An earlier draft of this note appeared in the Bloat and Codel mailing lists. See https://lists.bufferbloat.net/pipermail/codel/2014-February/000802.html Latest update 3May2015

New CeroWrt Router scripts

I posted a set of scripts that people can use to test, configure and debug their CeroWrt router installations. CeroWrt router firmware is a test bed for learning about and eliminating bufferbloat.

The scripts are available on Github at https://github.com/richb-hanover/CeroWrtScripts. They include:

  • betterspeedtest.sh – a script that emulates the famous (but limited) speedtest.net. This script is better because it measures ping latency during the download and upload, and tells you how bad (or not) the bloat is in your network/router.
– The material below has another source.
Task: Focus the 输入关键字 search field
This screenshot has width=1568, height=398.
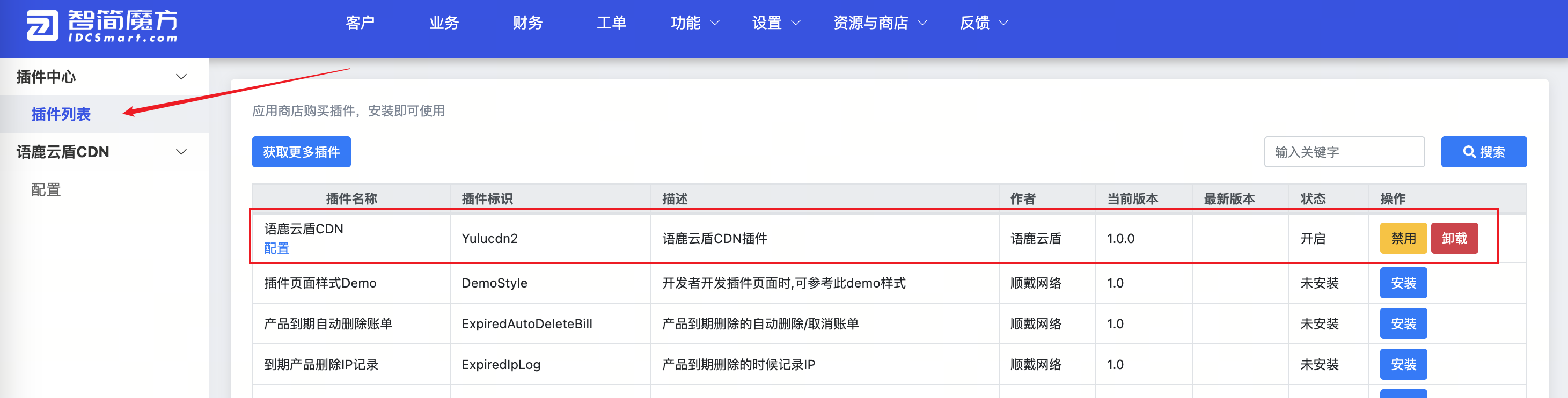Action: tap(1344, 152)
  • netperfrunner.sh – a script that emulates the RRUL test suite. It runs on the CeroWrt router (or your laptop) to measure the latency under heavy load.

  • config-cerowrt.sh and tunnelbroker.sh – two scripts for configuring a CeroWrt router to a consistent state after flashing new firmware.

  • cerostats.sh – a script that collects a number of configuration and operational stats that is useful for debugging.